Feb 16, 2024
Last year, I wrote about long COVID, the mysterious illness that’s somehow affected up over 20% of our country’s bisexual population, as opposed to approximately 7% of the general population. Believe them or not, the COVID long-haulers aren’t the only ones still claiming to be permanently handicapped by the pandemic. Nearly four years after it began, federal agencies are still using “the COVID-19 pandemic and its lingering effects” as an excuse for various delays, inefficiencies, suspended services, and other problems — some more easily fixed than others — as if the internal decisions agencies made during the pandemic were an unavoidable force of nature (they were not). Today, we get fewer, slower, and lower quality services from our government than we did before the pandemic, despite successive years of record-high government spending. Through a series of past and present mistakes, incompetence, and feet-dragging, the American taxpayer post-COVID has been subjected to a de facto austerity regime that isn’t saving him a dime.
Or saving him a headache, for that matter. Need a passport? In October, headlines celebrated the decline in passport processing times. But this is merely a testament to how bad things have gotten. Before the pandemic, passports were usually processed in four to six weeks — an absurdly long time to begin with (in Ireland, passport processing time is typically 10 to 15 days, in Botswana, three to five). Today, the State Department pats itself on the back for only making us wait two weeks longer, six to eight on average — but as recently as December, processing times were seven to 10 weeks, and last September, the State Department was recommending applying a whopping six months ahead of expected travel, just to be safe.

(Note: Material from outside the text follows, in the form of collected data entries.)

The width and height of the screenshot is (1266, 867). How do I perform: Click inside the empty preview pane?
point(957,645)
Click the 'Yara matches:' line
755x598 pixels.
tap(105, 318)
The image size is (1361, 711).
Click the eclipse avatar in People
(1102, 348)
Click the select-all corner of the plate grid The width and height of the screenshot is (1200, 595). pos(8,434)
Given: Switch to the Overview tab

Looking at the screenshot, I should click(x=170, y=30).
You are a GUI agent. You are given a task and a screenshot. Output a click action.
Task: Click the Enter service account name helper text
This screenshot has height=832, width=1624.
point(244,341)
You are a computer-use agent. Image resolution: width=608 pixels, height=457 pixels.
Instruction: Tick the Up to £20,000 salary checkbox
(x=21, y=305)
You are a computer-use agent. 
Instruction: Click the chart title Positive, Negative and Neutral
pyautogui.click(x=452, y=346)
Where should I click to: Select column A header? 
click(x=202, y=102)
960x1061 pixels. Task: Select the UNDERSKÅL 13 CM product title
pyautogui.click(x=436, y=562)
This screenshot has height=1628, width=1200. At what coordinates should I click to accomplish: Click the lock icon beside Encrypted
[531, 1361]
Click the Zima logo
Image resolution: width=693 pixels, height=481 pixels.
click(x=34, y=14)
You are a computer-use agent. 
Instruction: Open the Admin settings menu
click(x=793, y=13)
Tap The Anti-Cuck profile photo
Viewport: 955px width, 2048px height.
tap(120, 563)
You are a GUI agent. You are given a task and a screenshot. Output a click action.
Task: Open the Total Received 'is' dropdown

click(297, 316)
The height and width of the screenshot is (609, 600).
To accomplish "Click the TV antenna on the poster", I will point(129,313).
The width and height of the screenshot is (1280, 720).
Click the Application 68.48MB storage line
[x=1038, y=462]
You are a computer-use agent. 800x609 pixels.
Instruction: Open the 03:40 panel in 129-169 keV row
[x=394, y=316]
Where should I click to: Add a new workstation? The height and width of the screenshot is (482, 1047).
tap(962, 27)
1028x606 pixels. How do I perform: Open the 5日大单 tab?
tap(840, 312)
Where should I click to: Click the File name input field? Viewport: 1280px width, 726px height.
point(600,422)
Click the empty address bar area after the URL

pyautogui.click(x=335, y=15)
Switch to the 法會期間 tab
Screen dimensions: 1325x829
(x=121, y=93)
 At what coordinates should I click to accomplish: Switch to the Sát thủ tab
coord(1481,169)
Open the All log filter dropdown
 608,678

The State Department blames staffing shortages caused by COVID. It laid off workers when demand for passports dropped in 2020 — a somewhat understandable move, given that international travel came to a screeching halt. But that was three years ago. How long does it take to hire someone and teach them how to process passport applications? Surely, there’s demand for a job that pays between $80 and $109k that can be worked remotely, among those the job is restricted to: Peace Corps volunteers, veterans, the disabled, and people who already work for the federal government, among others.